Respiratory Syncytial Virus has long been thought to have some role in persistent wheezing. RSV bronchiolitis in infancy severe enough to cause hospitalization was highly associated with development of asthma and allergic sensitization up to age seven. The cumulative presence of asthma was 30% in the RSV group versus 3% in the control group. Allergic sensitization was found in 41% of the RSV group versus 22% of the control group, and multivariant evaluation of possible risk factors for all these 140 children in this particular study showed that RSV bronchiolitis was the highest independent risk factor for asthma with an odds ratio of 12.7, and a significantly elevated independent risk ratio for allergic sensitization with an odds ratio of 2.4. So it appears that RSV infections, particularly severe enough to require hospitalization, seem to be a predisposing factor for subsequent development of asthma and possibly allergic sensitization.

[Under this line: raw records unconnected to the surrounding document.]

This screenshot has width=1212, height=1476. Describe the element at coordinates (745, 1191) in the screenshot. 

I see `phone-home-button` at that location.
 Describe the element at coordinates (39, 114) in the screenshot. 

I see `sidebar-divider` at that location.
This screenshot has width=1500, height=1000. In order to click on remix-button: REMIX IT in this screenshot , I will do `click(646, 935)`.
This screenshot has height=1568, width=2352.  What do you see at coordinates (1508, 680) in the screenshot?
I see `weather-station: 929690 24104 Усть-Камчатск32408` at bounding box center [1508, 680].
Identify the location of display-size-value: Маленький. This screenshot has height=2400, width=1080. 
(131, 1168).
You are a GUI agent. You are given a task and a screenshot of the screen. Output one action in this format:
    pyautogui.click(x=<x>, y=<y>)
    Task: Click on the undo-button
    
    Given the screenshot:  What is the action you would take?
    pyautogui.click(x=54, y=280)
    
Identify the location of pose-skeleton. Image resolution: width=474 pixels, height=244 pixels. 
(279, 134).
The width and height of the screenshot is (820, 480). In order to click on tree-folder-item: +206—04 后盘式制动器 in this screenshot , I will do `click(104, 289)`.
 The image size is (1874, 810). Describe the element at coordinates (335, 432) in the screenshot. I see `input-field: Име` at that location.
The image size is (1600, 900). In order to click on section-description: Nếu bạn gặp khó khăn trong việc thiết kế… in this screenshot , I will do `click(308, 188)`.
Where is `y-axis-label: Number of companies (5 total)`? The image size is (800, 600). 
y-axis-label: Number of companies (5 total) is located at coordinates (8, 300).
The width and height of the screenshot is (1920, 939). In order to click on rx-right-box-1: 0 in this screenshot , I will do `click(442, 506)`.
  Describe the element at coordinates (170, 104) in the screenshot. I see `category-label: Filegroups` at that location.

A study of 285 children designed to evaluate the relationship between viral respiratory infections during infancy to the development of subsequent wheezing and/or allergic disease in early childhood found the most significant risk factor for preschool childhood wheezing is the occurrence of symptomatic rhinovirus during infancy. First year wheezing with rhinovirus was the strongest predictor of subsequent third year wheezing, with an odds ratio of 6.6.

 

So, in summary, there’s been a shift in the focus of asthma therapy and theories on asthma pathogenesis. In the 1970s we thought asthma was basically a disease of bronchospasm and treatment was directed at relieving symptoms, in other words, beta-agonists. In the 1990s, we began to recognize that inflammation played an important role in asthma, so in addition to relieving symptoms, we began to use medications to control and prevent inflammation. Now in 2007, we’ve learned even more. We understand there is an interaction between the environment and the individual’s genetic profile. Our treatment emphasis is on asthma control, emphasizing minimizing risk and impairment. So we’re looking at symptoms, we’re looking at exacerbations, we’re looking at the natural history of asthma, and seeing if there are ways we can intervene before it becomes irreversible. We’re looking at objective and subjective measures of asthma control and we’re still looking for the gold standard for how to monitor asthma control in terms of objective testing, and that refers basically to whether we should be doing pulmonary function tests or other types of tests to assess asthma control.